Hacker News new | ask | show | jobs
by illiac786 24 days ago
I believe AI-for-everything will become unsustainable financially for many and I’m genuinely curious to see how people deal with it. When to use it? When is it wasteful?

My big hypothesis is that tokens are going to get much more expensive. Either that or OpenAI/anthropic are going bankrupt. I’m almost excited to find out, I have to admit.

Your remark just reminded me of this, I went a bit off topic, I admit.

1 comments

Have you tried DeepSeek V4 Flash? It's very competent and extremely cheap.

I think Gemma 4 is also a good example of a capable small model.

I mention these not only because they're cheap but because they can run on consumer devices. The "every year bigger and more capable SOTA model" trend is mirrored by "the every year smaller and more capable open source model" trend.

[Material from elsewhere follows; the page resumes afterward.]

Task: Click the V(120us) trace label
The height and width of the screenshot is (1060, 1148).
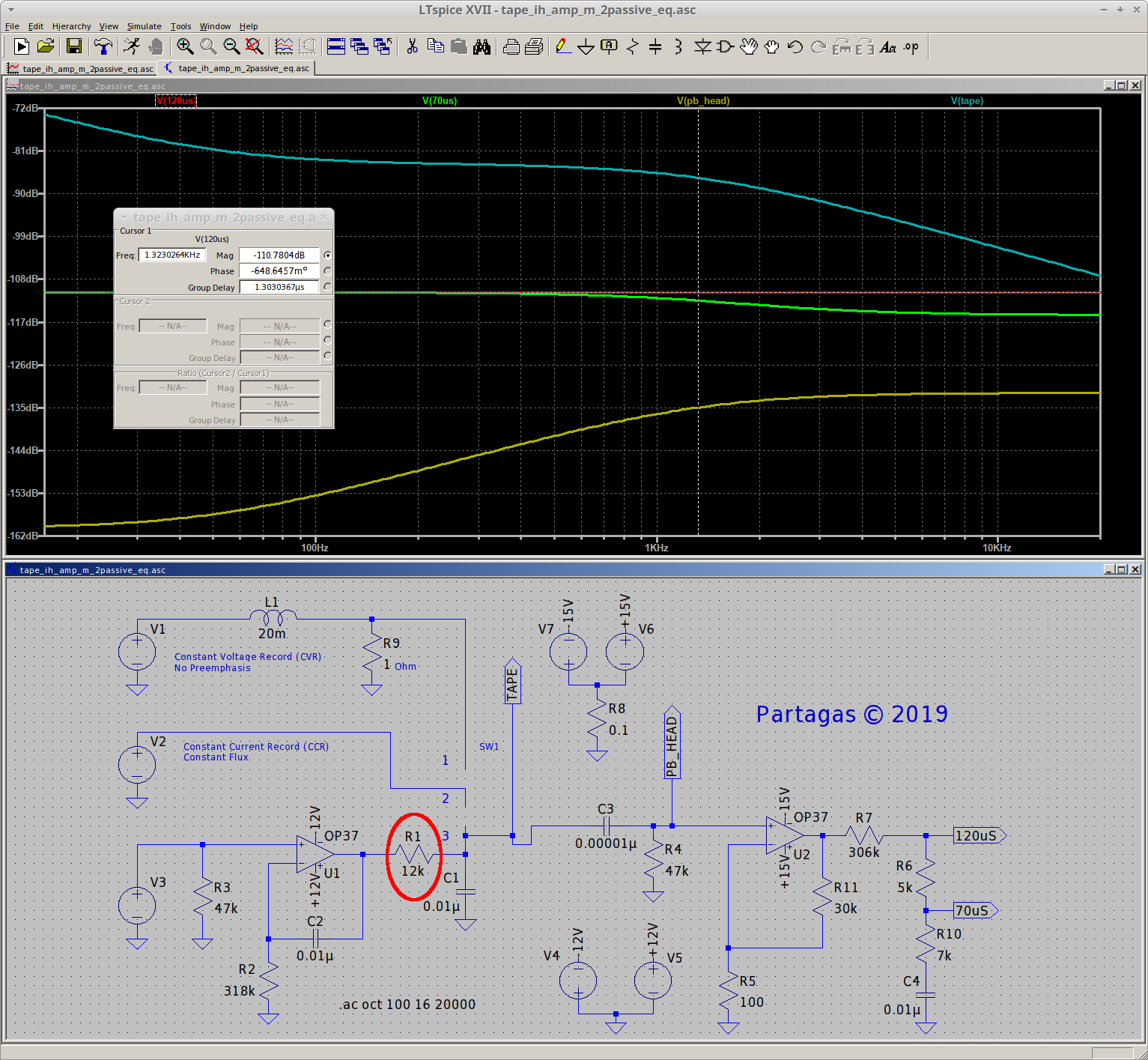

256GB is what deepseek v4 flash with Q4 requires I believe. It is really still very far from “running locally on your device”. And it’s getting further away every day, looking at how the electronic market prices are surging.

I need to find stats on average RAM of personal devices, but I expect it will be so low, we are light years away from running a frontier model (from today) locally on a smartphone, let’s stop dreaming (and I really would love having it).

I do agree local models are progressing and I am to this day in awe at what a 50GB file can do – it still feels like black magic to me.

Also granted, something like Gemma 2 2B seems to have similar performance to ChatGP 3.5 and only require 2GB of RAM. But I think the RAM/performance ratio curve over time is logarithmic and not linear, it’s moving slower and slower.